A short clean alley that’s notable for the being the site of one of London’s earliest electricity supplies, for the Grosvenor Gallery, and the substation site is still in use today.

This alley, and New Bond Street that it leads off, were developed on fields surrounding Clarendon House on Piccadilly, which was developed by Sir Thomas Bond in the 1720s. The alley first shows up on maps as an unnamed passage behind the rows of smaller houses then fronting onto New Bond Street in the late 18th century – although it probably originates from the first development due to the layout of the roads behind.

The entrance to the passageway has been covered over from very early on in its history and leads to a wide-open space. It’s been modernised in places, but bits of heritage remain — such as the stones in the floor to stop cartwheels damaging the walls.

At the bottom of the alley can also be found the remains of a significant building. The remnants of a hoist stuck of the wall might suggest some level of antiquity, for this is the Aeolian Hall — which in turn replaced the even older Grosvenor Gallery.

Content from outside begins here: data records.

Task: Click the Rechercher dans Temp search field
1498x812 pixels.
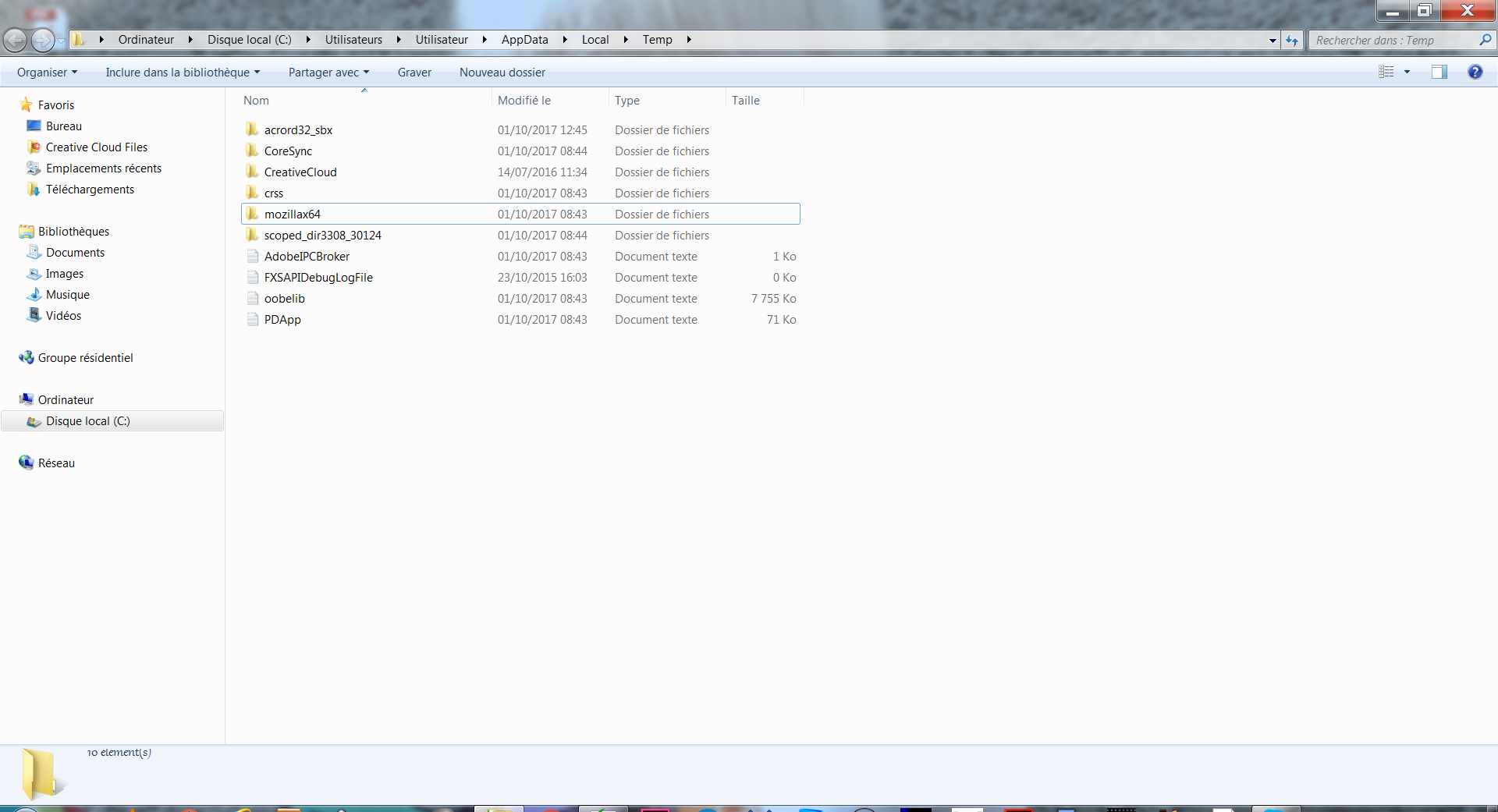Action: (1393, 41)
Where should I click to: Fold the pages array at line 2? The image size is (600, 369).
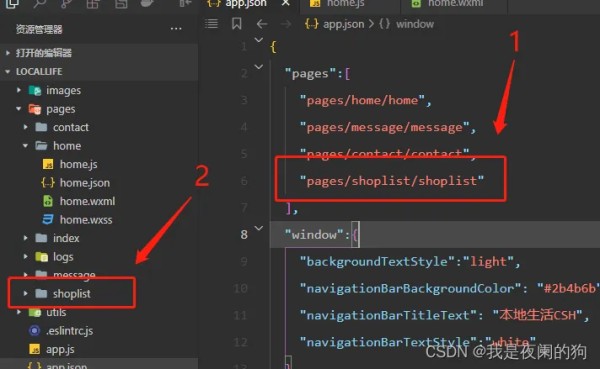[x=259, y=67]
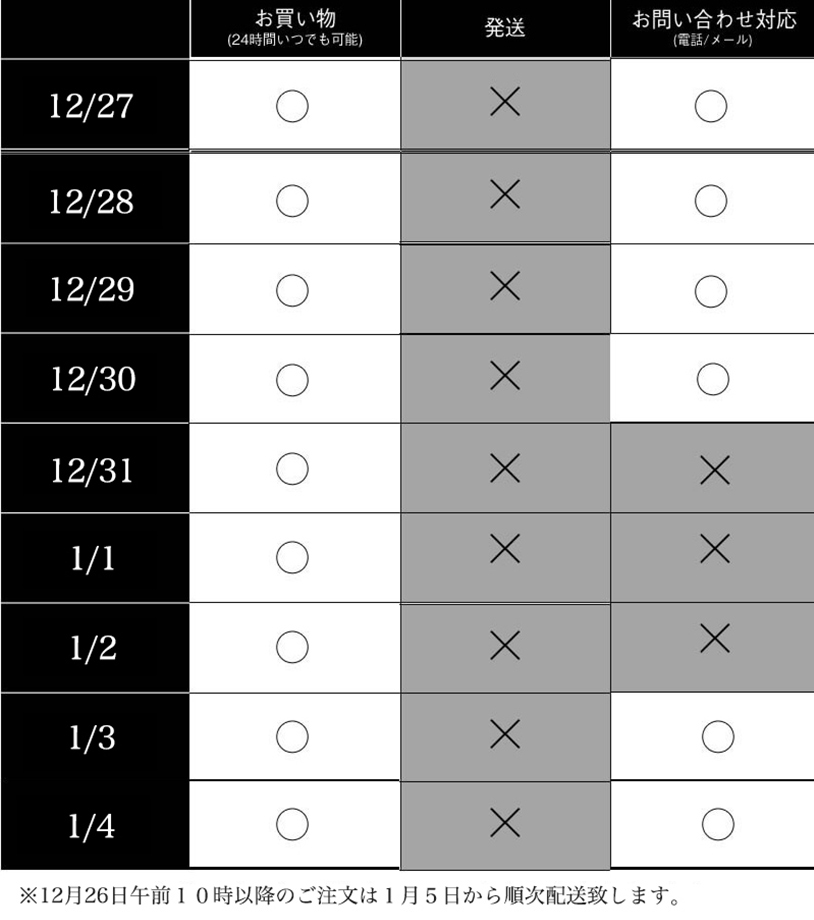Click the shopping circle mark for 1/2

click(x=291, y=646)
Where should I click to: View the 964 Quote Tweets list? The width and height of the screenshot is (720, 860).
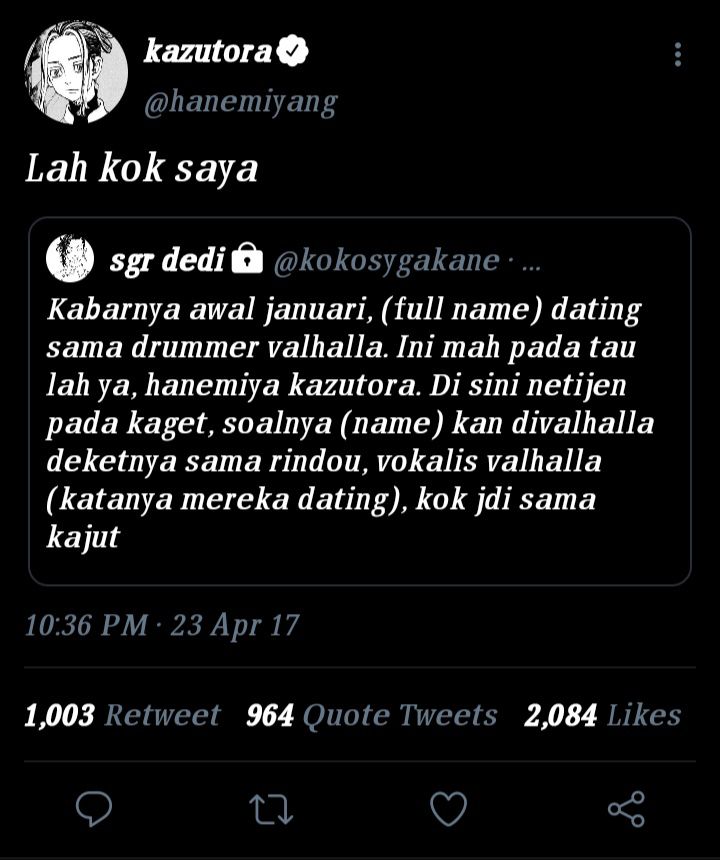pyautogui.click(x=372, y=715)
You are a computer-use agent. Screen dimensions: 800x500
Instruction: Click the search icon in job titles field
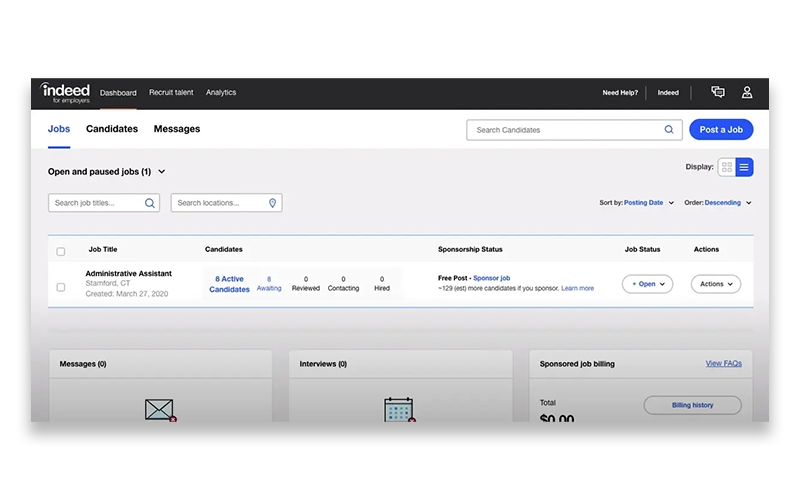(150, 203)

The Grosvenor Gallery was created in 1876 by Sir Coutts Lindsay, who bought up three houses on New Bond Street, owned by the City of London, and stables behind to build a large art gallery space.

A grand frontage that was as dramatic then as it’s rather overlooked today replaced the old houses, and behind that was the large picture gallery, and one of the earliest to be lit by electricity.

A negative review by John Ruskin of exhibits by James McNeill Whistler led to Whistler suing Ruskin for libel, winning a farthing in compensation. This case was satirised in Gilbert and Sullivan’s Patience, with the line, “greenery-yallery, Grosvenor Gallery”.

The gallery struggled commercially and was taken over in 1890 by the Grosvenor Club. They, in turn, sold up in 1903 to Orchestrelle Company of New York who converted it into the Aeolian Hall to sell their mechanical pianos, the pianola, along with a concert hall to show off the machine’s performances.

During WWII the Hall was used by the BBC for concerts and recordings, but by the late 1970s it was unoccupied. Refurbished in 1981, it became auction rooms for Sotheby’s which explains their sign on the side building next to the Hall.

They recently renamed it back to The Grosvenor Galleries.

Another relic of the past is a side courtyard space which is still lined with cobbles/setts and backs onto the surrounding shops and flats.

One side is an electricity substation — and a relic of that early supply of electricity to the gallery. While the gallery wasn’t much of a success for its founder, he found himself selling surplus electricity to local shops, and that business flourished. In 1887 it was merged with Sir Coutts Lindsay’s other electricity company, the London Electric Supply Corp, and while they moved the generator station to Deptford, they kept the site in Bloomfield Place as a substation, and it’s still in use today.

So down this alley, in an anonymous brick building is a piece of London’s early electricity history, and still in use 135 years later.